# Set problem 1
In the notebook excerpt, what filename is given for the principal components time series file?

# Given text
You need to set the directory for all the files that will be used in the tutorial. The folders from GitHub have been imported in your version of the tutorial, so you need to make sure this is correct. The most likely directory would be the one in the example, but in case anything is different in your case, we will let you set it up.

In [None]:
#Example:
#directory = '/content/cloned-repo/'

directory ='/content/cloned-repo/'

In [None]:
#Imports for this tutorial
import numpy as np
import numpy.ma as ma
import matplotlib.pyplot as plt
import sys
from mpl_toolkits.mplot3d import Axes3D
import matplotlib.colors as colors
import os
import scipy
import math
import umap.plot
import matplotlib.animation as anim
from sklearn import preprocessing
from sklearn.cluster import KMeans


#Load functions from other files
import sys
path_to_module = directory
sys.path.append(path_to_module)
import clustering_methods as cl
import operator_calculations as op_calc
import delay_embedding_1D as embed
import matplotlib.animation as anim

In [None]:
#Make a function to display pictures easily
def display_picture(url):
  im = plt.imread(url)

  fig, axs = plt.subplots(ncols=1, nrows=1)
  axs.imshow(im, cmap='gray')
  axs.set_axis_off()

In [None]:
# Load the file with the Principal Components TS made in previous tutorial
dir_file_storage = directory  # Choose the directory where you put the file
filename = 'file_principal_components_time_series_larva.csv'  #Write down your filename
PC_ts = np.loadtxt(dir_file_storage + filename  , delimiter = ",")

# Working data
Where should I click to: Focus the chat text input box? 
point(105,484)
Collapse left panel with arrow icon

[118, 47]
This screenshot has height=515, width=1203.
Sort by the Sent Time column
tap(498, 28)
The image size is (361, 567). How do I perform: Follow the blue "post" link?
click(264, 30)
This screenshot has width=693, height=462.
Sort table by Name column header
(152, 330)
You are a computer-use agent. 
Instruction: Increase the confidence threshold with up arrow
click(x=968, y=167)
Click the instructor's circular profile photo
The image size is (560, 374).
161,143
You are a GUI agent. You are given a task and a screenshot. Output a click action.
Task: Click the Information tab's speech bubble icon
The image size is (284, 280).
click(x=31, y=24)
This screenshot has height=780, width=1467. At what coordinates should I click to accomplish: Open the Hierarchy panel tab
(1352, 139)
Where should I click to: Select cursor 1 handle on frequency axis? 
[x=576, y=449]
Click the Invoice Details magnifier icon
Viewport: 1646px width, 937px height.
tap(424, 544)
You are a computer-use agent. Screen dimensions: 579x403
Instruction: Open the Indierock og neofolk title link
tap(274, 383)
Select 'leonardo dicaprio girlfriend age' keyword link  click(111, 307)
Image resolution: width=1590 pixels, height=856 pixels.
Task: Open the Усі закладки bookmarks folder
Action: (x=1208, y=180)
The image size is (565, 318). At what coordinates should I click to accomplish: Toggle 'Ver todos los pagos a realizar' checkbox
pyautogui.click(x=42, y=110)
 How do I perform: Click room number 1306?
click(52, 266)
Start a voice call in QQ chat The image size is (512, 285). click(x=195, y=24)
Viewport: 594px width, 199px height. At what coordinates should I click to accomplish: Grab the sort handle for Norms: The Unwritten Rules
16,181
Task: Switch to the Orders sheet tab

# Set problem 2
Copy the rows exactly, starting at the line that contains "Click the Invoice Details magnifier icon" and ending with the final row.

# Full answer 1
file_principal_components_time_series_larva.csv

# Full answer 2
Click the Invoice Details magnifier icon
Viewport: 1646px width, 937px height.
tap(424, 544)
You are a computer-use agent. Screen dimensions: 579x403
Instruction: Open the Indierock og neofolk title link
tap(274, 383)
Select 'leonardo dicaprio girlfriend age' keyword link  click(111, 307)
Image resolution: width=1590 pixels, height=856 pixels.
Task: Open the Усі закладки bookmarks folder
Action: (x=1208, y=180)
The image size is (565, 318). At what coordinates should I click to accomplish: Toggle 'Ver todos los pagos a realizar' checkbox
pyautogui.click(x=42, y=110)
 How do I perform: Click room number 1306?
click(52, 266)
Start a voice call in QQ chat The image size is (512, 285). click(x=195, y=24)
Viewport: 594px width, 199px height. At what coordinates should I click to accomplish: Grab the sort handle for Norms: The Unwritten Rules
16,181
Task: Switch to the Orders sheet tab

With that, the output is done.